▸ Text segment

# Toolbox on backrack



## sw services (Dec 15, 2009)

Hey everyone,
just installed my backrack and am looking to install a box eventually. I ordered the rack with the extension for eventually adding a box. Can someone post a picture of how the box mounts to the rails from the inside of the box if at all possible?? I am a little confused as to how this is achieved. Would be greatly appreciated.


----------



## Mark13 (Dec 3, 2006)

I'll see if I remember to get pics of mine tomarrow. I put the box in the truck on the rails, then drilled 2 holes in each side from the toolbox down thru the top of the C channel of the backrack extensions. Put a bolt down thru them with a nut, then welded the nut to the underside of the C channel. Now I just unscrew 4 bolts and my toolbox comes out. And when I want to put my toolbox back on I just line the 4 holes up, thread in my bolts and tighten them down. Box doesn't move at all. 

I've noticed my weak point is where the backrack mounts to the truck thru the stake pockets. I need to add more bolts since my backrack likes to slide forwards and hit my cab.


----------



## sw services (Dec 15, 2009)

Mark13;910770 said:


> I'll see if I remember to get pics of mine tomarrow. I put the box in the truck on the rails, then drilled 2 holes in each side from the toolbox down thru the top of the C channel of the backrack extensions. Put a bolt down thru them with a nut, then welded the nut to the underside of the C channel. Now I just unscrew 4 bolts and my toolbox comes out. And when I want to put my toolbox back on I just line the 4 holes up, thread in my bolts and tighten them down. Box doesn't move at all.
> 
> I've noticed my weak point is where the backrack mounts to the truck thru the stake pockets. I need to add more bolts since my backrack likes to slide forwards and hit my cab.


thanks man. when i was installing the rack today it did cross my mind about whether it would slide forward towards the window. It took alot of adjusting to get it to sit center but I finally got it. The rack mounts were very deceiving at first as to what way they are positioned. I too am looking for a box that can be easily removed


----------



## Mark13 (Dec 3, 2006)

I ended up putting a plate on the bottom of the bolts that go thru the stake pockets. It's still not enough to hold the backrack still with my tool box (5-600lbs) on it. I need to drill probably 2 more holes thru the bed rail and the toolbox extensions and put bolts thru those. So I'd have 3 bolts per side holding the backrack in place from sliding. I've got small dents in the back of my cab from the bolts on the backrack where the mounting plates attach on the outside edges.


----------



## Geary44 (Jul 18, 2009)

here is my set up http://www.plowsite.com/showthread.php?t=83718


----------



## Phillor (Dec 18, 2009)

What I did is something like Mark13 said but instead of using nuts and bolts I used stainless steel hood pins that you would see on some of the older performance cars. This way all you have to do is pull 4 cotter pins out with no tools required. 

NOTE: Steel and aluminum will corrode so place large rubber washers on top and below box where it makes contact with the steel..prsport


----------



## sw services (Dec 15, 2009)

i like the ideas with the hoodpins. I just added the lights to the racks so next is to purchase a box and mount it. prob do that after xmas


----------

▸ Given material
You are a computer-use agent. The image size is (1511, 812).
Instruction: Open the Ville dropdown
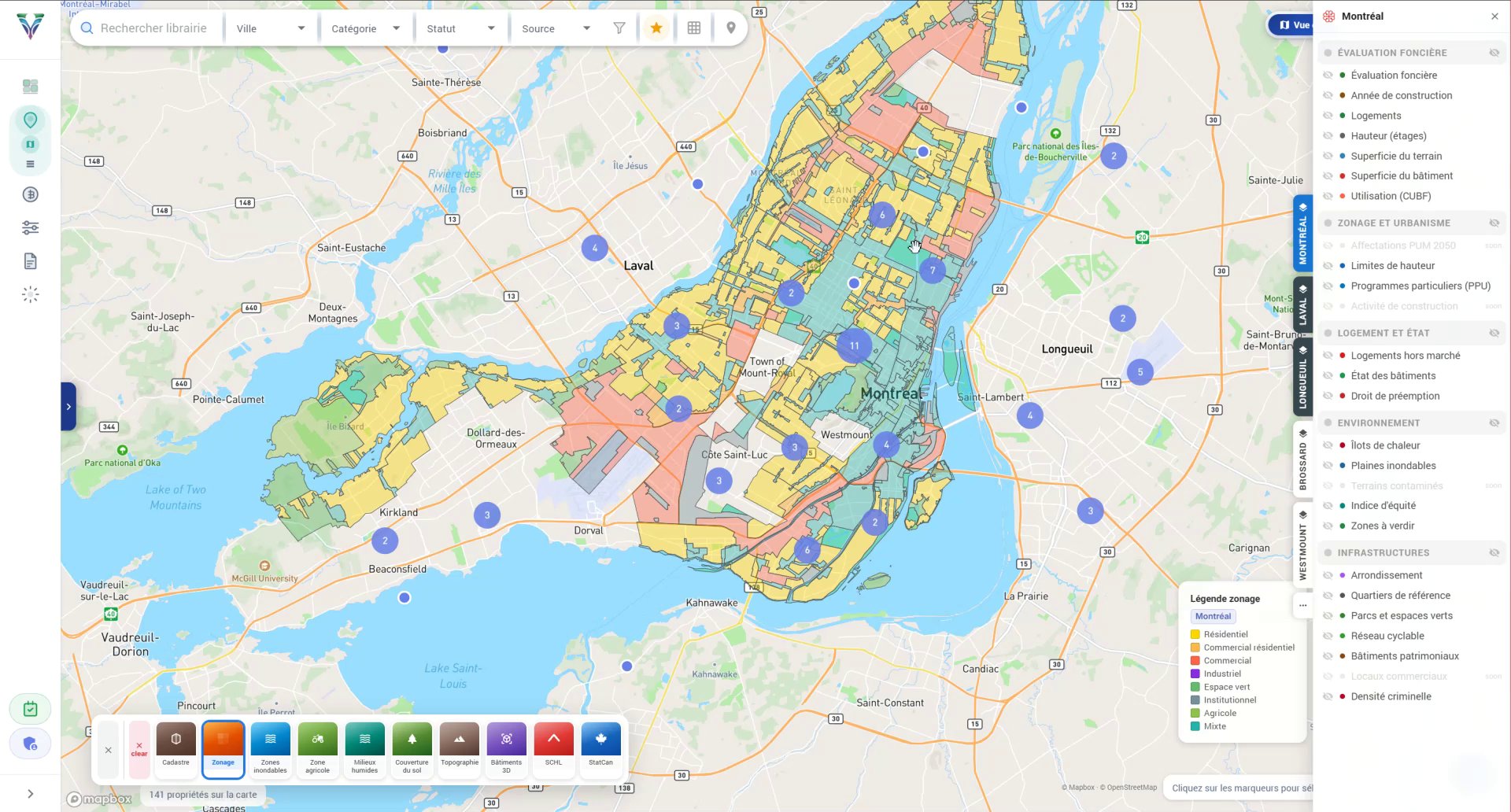270,28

▸ Requests
A: In the backrack thread, what did Phillor use in place of nuts and bolts to hold the toolbox?
B: Turn the paragraph of the backrack thread beginning "I ended up putting a plate" into a short bulleted list that keeps its main facts.
C: Quote the stretch of the backrack thread from "I ended up putting" through "(Jul 18, 2009)".
The lines have nothing to do with what comes next.

▸ Results of the exercise
A: Stainless steel hood pins.

B:
- A plate was added to the bottom of the bolts that pass through the stake pockets.
- This still doesn't keep the backrack from moving with the toolbox on it.
- The plan is to drill about 2 more holes through the bed rail and the toolbox extensions and bolt through them, giving 3 bolts per side.
- The backrack's bolts, where the mounting plates attach on the outside edges, have left small dents in the back of the cab.

C:
I ended up putting a plate on the bottom of the bolts that go thru the stake pockets. It's still not enough to hold the backrack still with my tool box (5-600lbs) on it. I need to drill probably 2 more holes thru the bed rail and the toolbox extensions and put bolts thru those. So I'd have 3 bolts per side holding the backrack in place from sliding. I've got small dents in the back of my cab from the bolts on the backrack where the mounting plates attach on the outside edges.


----------



## Geary44 (Jul 18, 2009)